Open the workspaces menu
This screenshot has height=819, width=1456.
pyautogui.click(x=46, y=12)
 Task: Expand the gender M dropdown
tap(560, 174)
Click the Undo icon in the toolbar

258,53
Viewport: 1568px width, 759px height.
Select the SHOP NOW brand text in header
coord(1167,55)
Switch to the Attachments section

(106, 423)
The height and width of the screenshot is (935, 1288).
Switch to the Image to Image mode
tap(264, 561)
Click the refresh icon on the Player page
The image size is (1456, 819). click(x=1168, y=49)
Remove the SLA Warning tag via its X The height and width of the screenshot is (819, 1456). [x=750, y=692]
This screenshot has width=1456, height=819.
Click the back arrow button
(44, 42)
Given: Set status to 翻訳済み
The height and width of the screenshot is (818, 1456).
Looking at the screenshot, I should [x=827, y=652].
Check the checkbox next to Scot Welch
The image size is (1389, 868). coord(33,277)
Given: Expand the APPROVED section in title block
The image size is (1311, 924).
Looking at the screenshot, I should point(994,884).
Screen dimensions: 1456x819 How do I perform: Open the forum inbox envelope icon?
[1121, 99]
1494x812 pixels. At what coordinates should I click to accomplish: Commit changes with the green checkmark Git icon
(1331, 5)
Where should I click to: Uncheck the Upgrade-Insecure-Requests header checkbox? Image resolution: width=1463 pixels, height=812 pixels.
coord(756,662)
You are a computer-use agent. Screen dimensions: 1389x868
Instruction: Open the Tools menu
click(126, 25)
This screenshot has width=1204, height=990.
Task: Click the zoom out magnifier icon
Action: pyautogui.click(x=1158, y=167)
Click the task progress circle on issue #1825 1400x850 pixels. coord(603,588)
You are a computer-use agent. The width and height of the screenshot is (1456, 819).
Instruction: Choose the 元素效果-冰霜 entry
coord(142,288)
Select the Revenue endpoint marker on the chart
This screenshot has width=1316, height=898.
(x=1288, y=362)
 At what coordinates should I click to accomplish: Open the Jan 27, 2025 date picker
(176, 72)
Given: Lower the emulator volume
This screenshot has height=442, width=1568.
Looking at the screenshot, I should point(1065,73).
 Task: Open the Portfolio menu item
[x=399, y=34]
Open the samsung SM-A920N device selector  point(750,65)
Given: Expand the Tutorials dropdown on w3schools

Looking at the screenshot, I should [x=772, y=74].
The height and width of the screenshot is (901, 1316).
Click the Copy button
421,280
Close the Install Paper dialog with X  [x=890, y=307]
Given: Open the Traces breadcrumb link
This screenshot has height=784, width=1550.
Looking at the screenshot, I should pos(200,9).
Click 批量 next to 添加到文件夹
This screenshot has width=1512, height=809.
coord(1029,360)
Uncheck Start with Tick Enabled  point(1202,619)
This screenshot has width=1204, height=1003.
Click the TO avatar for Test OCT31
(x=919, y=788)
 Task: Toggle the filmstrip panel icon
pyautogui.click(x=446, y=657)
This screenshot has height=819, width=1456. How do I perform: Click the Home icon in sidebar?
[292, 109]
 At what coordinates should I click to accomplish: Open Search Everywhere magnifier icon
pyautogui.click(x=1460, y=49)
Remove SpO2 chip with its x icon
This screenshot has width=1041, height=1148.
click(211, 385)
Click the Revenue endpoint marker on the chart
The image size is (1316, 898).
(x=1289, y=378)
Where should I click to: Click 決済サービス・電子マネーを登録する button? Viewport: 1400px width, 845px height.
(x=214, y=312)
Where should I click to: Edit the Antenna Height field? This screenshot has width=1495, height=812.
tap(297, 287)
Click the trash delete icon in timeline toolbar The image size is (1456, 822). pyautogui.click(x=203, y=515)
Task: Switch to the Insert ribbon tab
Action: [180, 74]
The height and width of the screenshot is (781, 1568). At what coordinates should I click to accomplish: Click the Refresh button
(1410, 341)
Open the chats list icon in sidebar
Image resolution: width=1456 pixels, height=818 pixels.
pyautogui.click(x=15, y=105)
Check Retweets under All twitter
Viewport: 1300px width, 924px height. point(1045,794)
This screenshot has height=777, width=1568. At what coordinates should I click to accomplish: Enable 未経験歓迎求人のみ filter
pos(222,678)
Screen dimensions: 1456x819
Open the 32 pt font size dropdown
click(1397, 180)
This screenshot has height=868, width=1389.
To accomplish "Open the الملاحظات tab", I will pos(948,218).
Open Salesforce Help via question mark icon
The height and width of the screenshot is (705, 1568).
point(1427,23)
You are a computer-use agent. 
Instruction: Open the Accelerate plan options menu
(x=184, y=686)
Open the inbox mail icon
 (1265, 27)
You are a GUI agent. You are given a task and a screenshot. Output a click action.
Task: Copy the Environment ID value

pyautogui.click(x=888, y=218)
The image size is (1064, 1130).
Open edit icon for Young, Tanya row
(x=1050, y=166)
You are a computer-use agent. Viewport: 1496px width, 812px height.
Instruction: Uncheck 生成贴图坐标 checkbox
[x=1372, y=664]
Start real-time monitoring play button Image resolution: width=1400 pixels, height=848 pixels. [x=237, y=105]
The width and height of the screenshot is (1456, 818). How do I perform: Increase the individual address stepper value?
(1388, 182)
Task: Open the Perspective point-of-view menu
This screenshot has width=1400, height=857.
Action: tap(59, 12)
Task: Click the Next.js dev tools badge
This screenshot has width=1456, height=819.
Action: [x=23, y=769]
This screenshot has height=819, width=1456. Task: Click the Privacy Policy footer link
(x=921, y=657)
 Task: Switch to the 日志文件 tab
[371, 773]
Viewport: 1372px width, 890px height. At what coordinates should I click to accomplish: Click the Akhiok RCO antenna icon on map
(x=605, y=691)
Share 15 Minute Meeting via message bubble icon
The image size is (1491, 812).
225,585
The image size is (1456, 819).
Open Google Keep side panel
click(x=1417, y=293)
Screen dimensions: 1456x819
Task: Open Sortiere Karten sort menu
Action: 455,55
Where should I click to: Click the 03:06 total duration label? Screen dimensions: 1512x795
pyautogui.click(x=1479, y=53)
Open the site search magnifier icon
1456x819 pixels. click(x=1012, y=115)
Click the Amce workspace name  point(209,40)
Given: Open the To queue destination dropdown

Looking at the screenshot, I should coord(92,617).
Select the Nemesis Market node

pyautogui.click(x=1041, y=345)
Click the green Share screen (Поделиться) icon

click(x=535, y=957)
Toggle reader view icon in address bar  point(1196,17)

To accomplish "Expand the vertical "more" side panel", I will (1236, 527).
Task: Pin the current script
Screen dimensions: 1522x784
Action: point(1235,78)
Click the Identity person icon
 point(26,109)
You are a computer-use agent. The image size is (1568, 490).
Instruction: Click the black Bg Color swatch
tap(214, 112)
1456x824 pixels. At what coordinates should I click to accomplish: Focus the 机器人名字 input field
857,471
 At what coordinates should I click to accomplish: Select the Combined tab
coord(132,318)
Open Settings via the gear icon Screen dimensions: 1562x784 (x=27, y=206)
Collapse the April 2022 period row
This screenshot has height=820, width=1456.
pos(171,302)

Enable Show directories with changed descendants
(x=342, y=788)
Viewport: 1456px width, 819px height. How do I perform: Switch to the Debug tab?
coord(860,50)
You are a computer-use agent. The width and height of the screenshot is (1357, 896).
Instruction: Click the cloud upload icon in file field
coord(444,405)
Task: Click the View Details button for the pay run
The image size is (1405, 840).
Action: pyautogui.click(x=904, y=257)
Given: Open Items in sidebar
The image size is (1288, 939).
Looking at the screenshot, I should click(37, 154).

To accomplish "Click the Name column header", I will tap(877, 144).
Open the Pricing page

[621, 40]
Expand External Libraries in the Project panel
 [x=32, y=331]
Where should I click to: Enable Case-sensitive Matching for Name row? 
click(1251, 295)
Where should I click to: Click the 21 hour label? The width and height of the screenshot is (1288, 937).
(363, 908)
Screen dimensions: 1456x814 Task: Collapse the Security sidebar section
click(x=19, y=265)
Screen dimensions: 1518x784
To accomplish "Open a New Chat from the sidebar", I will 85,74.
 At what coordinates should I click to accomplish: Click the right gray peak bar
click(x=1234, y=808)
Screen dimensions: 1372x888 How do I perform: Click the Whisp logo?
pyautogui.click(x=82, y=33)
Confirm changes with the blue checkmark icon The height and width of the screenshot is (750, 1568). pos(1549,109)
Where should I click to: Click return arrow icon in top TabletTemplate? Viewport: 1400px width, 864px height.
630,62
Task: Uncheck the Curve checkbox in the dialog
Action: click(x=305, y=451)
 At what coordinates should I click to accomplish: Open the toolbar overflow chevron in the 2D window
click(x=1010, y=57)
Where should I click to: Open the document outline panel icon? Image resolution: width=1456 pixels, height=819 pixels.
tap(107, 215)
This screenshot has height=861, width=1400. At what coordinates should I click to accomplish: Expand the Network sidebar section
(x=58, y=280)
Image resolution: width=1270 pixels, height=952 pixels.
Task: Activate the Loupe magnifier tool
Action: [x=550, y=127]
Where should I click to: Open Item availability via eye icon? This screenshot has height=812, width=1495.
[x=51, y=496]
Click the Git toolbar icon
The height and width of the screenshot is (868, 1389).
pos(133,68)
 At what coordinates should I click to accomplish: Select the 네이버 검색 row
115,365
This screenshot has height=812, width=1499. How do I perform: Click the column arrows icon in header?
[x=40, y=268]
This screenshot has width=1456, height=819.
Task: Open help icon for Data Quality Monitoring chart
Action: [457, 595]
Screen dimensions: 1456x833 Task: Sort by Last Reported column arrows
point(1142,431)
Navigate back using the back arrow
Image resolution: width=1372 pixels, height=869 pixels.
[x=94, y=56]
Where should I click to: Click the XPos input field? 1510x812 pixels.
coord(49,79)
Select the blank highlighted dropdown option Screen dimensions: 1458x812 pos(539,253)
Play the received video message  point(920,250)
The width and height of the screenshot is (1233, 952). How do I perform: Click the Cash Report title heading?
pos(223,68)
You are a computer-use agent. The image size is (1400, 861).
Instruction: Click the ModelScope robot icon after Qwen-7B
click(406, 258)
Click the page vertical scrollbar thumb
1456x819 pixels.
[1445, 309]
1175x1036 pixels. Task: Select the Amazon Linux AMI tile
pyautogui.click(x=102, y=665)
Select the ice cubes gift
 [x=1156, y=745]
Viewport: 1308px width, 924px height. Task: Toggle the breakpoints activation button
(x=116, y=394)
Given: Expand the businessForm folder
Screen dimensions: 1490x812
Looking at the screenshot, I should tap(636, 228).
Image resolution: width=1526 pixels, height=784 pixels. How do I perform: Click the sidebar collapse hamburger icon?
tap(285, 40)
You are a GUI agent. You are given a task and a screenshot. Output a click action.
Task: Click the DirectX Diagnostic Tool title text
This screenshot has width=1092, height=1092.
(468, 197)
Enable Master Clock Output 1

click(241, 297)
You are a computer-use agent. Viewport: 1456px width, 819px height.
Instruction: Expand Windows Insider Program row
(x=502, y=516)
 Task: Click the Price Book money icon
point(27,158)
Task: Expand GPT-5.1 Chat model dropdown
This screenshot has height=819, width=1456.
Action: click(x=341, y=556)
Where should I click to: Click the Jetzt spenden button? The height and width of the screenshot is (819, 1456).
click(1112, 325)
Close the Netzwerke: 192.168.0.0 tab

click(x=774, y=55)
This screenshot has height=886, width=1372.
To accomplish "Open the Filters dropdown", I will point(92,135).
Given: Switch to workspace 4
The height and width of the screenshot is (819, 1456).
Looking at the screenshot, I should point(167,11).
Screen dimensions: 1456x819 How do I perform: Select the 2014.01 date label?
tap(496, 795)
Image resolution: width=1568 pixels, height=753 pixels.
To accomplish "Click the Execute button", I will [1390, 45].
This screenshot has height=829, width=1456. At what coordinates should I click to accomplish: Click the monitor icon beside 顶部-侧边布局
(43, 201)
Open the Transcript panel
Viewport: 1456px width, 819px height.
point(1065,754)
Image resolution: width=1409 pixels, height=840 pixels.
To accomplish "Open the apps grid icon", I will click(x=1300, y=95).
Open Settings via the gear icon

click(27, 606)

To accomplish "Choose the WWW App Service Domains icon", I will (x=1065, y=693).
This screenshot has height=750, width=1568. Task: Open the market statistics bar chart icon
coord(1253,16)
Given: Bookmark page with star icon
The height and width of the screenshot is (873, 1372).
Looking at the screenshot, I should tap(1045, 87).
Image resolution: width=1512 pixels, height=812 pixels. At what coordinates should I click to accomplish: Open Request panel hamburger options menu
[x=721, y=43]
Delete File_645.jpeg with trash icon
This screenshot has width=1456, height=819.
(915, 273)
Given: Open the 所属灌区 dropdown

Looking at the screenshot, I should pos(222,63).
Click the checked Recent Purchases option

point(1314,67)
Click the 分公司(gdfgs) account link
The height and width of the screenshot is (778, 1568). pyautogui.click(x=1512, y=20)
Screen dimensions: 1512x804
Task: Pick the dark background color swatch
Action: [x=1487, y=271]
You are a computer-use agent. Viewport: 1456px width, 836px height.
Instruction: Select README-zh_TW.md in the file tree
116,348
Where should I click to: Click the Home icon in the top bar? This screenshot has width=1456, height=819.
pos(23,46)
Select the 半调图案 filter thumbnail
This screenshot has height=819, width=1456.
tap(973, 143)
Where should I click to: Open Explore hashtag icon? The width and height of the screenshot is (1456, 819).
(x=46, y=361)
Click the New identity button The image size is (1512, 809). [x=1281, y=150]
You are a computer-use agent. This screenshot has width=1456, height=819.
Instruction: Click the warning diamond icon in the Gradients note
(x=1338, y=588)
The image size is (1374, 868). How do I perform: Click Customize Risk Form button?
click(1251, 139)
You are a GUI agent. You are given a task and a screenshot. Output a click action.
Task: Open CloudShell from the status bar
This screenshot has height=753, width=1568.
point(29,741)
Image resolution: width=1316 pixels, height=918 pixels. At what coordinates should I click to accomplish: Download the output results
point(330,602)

**Exercise details:** Using the entries above, repeat only the lines from the one containing "This screenshot has height=442, width=1568." through the one containing "Open the samsung", end lines included.

**Solution to the exercise:**
This screenshot has height=442, width=1568.
Looking at the screenshot, I should point(1065,73).
 Task: Open the Portfolio menu item
[x=399, y=34]
Open the samsung SM-A920N device selector  point(750,65)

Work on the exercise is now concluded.